Material provided:
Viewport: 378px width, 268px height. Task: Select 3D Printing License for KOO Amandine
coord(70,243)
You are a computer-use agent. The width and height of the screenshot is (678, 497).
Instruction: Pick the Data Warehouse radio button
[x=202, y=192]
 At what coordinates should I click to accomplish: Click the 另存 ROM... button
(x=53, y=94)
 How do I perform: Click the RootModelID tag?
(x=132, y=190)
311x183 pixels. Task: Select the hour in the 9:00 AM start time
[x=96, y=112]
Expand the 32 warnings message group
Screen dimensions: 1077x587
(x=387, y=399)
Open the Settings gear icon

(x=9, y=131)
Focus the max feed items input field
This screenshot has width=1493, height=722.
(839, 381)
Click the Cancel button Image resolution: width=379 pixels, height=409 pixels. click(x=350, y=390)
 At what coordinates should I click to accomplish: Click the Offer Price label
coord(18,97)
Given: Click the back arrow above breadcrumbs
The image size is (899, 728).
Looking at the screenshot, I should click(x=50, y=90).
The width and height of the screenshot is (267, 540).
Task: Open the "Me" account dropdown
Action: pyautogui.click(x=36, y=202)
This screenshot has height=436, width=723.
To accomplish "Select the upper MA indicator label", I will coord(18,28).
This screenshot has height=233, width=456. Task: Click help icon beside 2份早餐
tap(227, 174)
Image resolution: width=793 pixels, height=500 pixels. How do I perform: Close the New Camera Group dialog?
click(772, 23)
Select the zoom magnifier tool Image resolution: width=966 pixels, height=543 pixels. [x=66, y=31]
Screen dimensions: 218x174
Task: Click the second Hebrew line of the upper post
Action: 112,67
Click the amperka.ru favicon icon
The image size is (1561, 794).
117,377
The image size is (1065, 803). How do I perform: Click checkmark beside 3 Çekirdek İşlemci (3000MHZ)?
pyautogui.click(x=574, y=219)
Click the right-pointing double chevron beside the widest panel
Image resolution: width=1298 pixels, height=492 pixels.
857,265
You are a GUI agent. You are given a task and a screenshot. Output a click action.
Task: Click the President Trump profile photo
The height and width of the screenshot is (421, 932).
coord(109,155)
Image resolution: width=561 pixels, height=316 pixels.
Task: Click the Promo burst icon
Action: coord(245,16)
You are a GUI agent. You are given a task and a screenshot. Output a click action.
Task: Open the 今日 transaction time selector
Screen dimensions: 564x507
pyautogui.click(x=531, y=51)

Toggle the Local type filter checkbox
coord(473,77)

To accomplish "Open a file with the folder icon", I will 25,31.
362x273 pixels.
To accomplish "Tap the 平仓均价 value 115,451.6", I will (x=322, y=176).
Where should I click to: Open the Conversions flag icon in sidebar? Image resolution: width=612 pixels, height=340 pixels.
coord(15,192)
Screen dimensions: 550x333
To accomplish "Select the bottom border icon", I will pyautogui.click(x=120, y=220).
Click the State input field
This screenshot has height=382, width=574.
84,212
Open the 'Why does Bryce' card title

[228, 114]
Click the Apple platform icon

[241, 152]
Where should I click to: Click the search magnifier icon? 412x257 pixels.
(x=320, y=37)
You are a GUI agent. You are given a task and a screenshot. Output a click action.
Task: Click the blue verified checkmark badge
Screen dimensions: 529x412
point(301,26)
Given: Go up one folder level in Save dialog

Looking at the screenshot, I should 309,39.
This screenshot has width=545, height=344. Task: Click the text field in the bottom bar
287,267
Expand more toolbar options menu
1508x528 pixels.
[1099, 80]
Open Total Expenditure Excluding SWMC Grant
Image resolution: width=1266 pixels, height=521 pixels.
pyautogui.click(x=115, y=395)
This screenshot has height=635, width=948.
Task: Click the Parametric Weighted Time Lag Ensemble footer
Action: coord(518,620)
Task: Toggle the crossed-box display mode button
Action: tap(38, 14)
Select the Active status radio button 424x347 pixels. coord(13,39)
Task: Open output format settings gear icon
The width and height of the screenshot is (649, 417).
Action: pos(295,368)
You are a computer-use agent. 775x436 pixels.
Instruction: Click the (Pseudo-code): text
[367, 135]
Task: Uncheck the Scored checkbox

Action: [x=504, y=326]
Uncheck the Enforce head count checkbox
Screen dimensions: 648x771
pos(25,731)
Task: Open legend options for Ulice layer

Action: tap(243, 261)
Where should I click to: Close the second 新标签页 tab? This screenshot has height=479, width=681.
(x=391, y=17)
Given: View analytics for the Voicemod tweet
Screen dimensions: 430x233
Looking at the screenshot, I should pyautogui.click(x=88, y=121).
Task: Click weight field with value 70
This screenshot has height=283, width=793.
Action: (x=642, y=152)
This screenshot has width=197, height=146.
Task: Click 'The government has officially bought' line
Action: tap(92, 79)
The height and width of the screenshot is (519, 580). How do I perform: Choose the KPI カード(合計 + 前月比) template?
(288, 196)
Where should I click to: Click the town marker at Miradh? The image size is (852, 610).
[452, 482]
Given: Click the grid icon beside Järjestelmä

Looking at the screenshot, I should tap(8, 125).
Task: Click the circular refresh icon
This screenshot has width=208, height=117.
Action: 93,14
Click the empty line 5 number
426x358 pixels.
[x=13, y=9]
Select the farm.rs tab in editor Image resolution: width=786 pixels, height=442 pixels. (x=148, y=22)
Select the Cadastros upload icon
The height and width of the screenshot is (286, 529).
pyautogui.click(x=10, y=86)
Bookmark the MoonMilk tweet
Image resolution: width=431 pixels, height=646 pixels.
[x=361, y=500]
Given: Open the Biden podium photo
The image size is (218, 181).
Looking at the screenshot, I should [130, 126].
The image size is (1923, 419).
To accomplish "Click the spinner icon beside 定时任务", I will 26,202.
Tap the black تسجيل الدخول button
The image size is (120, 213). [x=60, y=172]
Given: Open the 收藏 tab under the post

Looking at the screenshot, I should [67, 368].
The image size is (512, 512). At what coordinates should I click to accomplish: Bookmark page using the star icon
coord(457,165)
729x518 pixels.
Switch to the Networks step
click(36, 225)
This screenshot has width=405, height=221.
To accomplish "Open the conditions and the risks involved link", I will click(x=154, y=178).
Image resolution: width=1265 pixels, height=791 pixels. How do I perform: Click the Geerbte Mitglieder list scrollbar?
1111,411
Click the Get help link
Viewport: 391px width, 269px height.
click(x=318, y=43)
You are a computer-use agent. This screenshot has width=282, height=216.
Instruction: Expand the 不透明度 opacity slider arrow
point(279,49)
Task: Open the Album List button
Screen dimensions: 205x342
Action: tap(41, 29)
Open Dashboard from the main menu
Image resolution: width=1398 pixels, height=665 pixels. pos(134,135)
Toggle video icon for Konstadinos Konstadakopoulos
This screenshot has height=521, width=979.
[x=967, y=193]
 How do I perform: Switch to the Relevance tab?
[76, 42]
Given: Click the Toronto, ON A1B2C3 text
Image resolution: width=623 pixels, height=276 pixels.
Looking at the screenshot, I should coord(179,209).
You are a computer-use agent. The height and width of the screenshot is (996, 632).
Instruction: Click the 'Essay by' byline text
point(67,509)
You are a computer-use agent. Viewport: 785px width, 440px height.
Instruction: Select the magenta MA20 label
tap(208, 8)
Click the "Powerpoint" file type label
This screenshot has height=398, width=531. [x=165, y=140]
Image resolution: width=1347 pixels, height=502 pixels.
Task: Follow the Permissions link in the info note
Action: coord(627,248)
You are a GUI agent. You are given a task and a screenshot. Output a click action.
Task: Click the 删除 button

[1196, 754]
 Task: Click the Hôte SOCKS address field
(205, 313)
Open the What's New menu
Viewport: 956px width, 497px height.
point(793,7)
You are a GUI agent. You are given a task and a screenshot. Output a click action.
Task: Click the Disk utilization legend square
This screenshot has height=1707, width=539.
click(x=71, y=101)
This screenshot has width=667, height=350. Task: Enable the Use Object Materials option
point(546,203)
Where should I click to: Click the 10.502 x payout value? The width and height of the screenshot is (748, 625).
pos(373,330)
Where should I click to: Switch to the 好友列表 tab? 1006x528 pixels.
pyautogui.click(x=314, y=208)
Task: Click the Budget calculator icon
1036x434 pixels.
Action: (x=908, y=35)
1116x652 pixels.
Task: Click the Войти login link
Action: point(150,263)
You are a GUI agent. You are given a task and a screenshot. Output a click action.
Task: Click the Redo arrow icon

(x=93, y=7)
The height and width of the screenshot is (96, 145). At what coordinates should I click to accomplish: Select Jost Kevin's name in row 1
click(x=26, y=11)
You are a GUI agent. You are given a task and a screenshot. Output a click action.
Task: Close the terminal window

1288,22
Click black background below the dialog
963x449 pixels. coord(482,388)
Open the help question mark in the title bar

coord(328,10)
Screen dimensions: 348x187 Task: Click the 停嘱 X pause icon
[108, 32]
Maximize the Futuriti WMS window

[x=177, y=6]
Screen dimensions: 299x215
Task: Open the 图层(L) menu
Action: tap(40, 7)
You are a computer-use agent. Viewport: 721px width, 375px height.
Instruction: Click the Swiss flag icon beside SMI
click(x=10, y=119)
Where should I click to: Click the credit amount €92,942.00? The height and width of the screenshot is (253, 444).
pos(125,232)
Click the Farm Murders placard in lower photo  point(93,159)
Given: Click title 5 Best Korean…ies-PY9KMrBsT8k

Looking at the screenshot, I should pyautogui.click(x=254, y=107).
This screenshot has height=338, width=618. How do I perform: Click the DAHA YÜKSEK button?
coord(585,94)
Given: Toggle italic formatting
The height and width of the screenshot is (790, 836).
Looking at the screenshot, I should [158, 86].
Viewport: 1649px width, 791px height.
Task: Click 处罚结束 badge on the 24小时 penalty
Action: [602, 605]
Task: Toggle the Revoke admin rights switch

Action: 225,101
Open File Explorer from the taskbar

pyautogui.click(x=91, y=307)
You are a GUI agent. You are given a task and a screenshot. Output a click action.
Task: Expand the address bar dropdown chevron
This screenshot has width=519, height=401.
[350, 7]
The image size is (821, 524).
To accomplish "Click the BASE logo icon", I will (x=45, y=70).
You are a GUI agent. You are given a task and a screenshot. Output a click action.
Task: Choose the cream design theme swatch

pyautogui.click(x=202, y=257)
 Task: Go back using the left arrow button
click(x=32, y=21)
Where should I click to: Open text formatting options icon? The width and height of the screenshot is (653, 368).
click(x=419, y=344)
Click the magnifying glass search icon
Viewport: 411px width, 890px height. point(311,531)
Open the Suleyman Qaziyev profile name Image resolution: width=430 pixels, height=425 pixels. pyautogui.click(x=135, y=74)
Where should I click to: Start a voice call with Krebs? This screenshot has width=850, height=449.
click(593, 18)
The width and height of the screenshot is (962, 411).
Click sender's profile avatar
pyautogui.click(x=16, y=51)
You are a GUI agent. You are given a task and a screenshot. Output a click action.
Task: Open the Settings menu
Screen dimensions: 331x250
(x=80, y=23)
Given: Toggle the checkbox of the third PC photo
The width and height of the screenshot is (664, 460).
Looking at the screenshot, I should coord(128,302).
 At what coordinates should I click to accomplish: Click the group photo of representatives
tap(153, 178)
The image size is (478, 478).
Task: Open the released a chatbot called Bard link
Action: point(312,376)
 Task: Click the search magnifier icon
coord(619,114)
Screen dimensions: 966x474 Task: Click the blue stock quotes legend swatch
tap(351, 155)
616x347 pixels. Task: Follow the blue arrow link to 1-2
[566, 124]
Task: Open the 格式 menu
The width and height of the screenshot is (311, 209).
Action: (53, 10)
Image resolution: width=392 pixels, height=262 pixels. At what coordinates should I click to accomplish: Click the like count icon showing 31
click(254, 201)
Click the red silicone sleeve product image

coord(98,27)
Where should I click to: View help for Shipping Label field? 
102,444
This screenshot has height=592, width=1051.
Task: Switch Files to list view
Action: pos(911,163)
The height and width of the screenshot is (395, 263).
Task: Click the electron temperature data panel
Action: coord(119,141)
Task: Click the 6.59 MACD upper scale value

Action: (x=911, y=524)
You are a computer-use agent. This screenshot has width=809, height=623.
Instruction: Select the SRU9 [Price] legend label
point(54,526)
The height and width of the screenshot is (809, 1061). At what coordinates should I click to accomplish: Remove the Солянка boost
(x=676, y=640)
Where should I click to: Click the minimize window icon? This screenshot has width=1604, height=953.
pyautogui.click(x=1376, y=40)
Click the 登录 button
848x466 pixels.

Prompt: Some lines in the records may hold "tweet"; state how many do, and give no more than that number.

Expected output: 2